■ Word and element location records ■
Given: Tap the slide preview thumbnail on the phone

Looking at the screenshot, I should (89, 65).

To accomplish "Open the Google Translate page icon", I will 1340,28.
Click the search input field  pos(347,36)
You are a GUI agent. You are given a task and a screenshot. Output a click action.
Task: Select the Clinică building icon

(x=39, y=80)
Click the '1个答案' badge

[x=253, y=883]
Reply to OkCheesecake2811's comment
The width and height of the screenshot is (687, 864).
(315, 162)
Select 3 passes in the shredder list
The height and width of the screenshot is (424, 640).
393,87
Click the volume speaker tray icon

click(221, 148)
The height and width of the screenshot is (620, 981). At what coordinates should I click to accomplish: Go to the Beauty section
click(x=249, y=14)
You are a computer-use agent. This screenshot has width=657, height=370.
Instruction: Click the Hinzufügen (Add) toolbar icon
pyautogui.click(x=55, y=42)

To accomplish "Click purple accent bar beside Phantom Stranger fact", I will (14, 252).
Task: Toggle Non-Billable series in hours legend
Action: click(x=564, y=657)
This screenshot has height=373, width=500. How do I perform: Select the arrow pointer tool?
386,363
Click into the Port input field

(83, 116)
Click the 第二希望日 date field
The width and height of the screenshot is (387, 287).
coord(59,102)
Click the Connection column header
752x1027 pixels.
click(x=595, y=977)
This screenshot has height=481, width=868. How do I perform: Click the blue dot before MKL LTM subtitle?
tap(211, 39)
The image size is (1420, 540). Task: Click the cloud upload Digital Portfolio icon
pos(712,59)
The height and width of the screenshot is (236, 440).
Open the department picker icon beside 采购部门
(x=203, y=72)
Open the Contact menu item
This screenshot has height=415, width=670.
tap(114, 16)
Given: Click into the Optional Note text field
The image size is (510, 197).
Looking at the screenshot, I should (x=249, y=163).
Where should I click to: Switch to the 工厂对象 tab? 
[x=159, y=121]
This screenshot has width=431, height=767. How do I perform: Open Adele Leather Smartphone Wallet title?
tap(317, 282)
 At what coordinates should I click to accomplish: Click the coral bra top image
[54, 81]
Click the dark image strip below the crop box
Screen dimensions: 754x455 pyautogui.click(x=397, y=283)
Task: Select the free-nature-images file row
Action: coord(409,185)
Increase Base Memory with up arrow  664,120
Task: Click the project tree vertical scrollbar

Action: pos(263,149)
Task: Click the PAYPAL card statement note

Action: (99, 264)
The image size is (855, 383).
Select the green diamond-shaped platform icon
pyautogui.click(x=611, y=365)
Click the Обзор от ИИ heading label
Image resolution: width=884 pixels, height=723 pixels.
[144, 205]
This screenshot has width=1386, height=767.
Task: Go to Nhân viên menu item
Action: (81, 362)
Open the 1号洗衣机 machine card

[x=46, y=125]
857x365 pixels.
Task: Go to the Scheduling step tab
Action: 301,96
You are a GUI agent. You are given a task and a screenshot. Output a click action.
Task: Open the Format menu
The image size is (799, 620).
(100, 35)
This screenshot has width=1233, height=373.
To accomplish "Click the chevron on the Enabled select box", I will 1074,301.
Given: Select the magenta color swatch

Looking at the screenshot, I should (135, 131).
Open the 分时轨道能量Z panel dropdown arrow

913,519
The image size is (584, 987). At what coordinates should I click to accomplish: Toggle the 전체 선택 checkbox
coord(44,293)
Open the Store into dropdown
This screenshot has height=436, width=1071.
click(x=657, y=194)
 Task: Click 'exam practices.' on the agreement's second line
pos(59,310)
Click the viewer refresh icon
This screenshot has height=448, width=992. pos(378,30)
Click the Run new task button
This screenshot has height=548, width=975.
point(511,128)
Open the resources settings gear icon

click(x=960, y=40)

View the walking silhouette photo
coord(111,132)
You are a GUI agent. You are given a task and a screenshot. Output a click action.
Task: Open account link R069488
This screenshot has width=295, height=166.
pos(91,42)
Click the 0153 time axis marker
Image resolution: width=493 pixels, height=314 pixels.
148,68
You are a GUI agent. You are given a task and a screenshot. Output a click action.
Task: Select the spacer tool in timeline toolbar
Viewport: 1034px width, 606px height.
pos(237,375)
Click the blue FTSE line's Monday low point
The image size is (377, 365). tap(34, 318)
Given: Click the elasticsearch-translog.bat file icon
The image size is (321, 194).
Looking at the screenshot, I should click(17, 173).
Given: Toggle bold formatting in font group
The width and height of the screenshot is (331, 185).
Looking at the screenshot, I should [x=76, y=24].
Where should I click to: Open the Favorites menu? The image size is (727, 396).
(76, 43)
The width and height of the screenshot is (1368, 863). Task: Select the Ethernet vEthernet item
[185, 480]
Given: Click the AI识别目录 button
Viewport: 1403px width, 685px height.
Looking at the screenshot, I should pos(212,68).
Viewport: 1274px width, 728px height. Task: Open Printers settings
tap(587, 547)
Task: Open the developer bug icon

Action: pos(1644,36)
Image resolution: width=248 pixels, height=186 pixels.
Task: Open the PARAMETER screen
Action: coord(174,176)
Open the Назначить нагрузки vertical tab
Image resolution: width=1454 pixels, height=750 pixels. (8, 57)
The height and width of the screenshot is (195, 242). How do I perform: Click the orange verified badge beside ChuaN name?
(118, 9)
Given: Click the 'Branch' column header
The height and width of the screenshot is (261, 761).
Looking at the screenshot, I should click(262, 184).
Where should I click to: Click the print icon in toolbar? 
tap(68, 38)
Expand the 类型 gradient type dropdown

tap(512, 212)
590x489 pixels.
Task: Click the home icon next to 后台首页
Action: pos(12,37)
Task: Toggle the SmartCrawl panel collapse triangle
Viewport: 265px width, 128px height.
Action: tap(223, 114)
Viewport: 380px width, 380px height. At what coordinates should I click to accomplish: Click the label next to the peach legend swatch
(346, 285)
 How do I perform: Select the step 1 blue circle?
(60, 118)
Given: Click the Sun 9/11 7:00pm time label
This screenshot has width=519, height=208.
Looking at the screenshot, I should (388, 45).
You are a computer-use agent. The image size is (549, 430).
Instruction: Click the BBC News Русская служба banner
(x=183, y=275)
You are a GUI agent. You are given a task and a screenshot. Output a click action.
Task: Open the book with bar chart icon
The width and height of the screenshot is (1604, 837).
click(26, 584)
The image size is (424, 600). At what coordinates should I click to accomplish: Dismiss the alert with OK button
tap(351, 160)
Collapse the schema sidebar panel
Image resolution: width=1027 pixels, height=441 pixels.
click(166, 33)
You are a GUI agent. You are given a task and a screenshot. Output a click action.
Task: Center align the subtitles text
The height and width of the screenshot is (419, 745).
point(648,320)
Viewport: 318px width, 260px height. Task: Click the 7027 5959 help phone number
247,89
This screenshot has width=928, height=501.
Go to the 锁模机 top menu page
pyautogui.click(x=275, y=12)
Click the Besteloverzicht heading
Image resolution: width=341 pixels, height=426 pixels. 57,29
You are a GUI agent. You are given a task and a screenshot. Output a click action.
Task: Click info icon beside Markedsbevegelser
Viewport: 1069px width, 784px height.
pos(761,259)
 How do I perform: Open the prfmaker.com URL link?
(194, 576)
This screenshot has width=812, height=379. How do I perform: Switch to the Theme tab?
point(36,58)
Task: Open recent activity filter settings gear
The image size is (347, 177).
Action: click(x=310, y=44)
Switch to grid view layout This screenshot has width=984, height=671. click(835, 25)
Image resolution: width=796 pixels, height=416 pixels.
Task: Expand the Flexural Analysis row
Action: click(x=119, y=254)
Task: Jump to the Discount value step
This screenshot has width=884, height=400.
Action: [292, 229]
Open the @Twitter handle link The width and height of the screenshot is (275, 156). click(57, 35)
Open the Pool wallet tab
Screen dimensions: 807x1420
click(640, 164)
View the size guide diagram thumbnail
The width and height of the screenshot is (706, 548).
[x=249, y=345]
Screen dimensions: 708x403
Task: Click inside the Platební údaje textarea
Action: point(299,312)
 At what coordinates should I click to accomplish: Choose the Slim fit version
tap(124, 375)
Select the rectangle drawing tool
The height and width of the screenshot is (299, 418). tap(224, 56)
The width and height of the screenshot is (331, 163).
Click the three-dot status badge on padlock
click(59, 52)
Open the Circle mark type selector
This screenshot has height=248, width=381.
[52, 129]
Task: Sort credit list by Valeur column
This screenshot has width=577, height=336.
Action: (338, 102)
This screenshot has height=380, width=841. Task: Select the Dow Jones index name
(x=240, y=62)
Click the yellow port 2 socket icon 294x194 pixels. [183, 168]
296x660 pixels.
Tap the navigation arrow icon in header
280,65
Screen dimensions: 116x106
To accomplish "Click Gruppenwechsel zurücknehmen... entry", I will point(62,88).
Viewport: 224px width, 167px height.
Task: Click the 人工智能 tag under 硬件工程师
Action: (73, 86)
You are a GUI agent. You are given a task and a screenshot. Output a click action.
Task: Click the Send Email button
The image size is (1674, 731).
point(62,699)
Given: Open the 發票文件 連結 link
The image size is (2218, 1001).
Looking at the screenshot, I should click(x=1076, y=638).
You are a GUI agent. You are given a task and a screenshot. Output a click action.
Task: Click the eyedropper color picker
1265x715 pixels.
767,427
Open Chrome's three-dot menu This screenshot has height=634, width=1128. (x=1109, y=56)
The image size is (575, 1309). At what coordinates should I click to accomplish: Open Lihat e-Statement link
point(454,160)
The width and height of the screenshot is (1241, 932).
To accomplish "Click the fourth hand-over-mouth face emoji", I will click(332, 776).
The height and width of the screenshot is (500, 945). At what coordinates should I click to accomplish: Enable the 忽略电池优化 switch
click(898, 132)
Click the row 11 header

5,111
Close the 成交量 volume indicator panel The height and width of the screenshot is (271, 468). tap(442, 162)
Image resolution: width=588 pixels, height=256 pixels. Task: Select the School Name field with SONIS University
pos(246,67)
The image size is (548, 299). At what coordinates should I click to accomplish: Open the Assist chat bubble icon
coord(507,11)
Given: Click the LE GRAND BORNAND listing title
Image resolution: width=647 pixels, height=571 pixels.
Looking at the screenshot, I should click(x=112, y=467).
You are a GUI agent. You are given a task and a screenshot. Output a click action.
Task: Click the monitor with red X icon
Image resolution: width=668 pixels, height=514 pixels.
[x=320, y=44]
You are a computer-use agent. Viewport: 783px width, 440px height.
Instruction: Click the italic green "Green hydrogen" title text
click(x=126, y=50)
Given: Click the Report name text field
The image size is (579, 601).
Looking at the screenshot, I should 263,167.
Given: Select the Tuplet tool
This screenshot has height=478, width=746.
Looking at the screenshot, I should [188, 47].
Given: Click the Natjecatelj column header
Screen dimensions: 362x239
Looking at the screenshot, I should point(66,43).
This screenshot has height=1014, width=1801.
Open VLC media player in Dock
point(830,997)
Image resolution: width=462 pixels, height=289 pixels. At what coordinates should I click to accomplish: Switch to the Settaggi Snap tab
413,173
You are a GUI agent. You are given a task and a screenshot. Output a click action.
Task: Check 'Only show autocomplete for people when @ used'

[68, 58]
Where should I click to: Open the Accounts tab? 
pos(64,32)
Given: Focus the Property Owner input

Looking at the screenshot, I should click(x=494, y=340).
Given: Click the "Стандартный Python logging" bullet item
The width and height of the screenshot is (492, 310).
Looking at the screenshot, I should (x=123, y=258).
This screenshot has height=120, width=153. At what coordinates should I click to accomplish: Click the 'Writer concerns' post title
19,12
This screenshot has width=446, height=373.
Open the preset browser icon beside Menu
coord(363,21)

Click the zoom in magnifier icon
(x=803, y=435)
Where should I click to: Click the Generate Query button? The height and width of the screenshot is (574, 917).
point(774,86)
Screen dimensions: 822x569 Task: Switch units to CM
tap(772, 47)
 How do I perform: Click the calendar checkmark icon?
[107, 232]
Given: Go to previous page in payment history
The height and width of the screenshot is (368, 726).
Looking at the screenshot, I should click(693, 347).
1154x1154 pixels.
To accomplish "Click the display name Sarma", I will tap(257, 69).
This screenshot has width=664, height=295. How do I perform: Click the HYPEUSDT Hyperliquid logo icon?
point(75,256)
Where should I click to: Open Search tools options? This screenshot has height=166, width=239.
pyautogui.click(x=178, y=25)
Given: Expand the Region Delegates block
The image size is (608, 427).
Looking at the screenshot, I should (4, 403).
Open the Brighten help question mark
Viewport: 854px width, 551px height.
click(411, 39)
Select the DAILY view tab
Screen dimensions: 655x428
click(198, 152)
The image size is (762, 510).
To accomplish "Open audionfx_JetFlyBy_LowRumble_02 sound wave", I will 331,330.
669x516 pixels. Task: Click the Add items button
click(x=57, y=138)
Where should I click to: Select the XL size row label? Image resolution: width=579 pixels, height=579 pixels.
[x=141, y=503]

■ TO BE DONE ■
Copy out the lines running from the one containing "This screenshot has width=431, height=767." through the one containing "Action: pos(263,149)", with both of those lines included, and leave every word unchanged.

■ WRITTEN REPLY ■
This screenshot has width=431, height=767. How do I perform: Open Adele Leather Smartphone Wallet title?
tap(317, 282)
 At what coordinates should I click to accomplish: Click the coral bra top image
[54, 81]
Click the dark image strip below the crop box
Screen dimensions: 754x455 pyautogui.click(x=397, y=283)
Task: Select the free-nature-images file row
Action: coord(409,185)
Increase Base Memory with up arrow  664,120
Task: Click the project tree vertical scrollbar

Action: pos(263,149)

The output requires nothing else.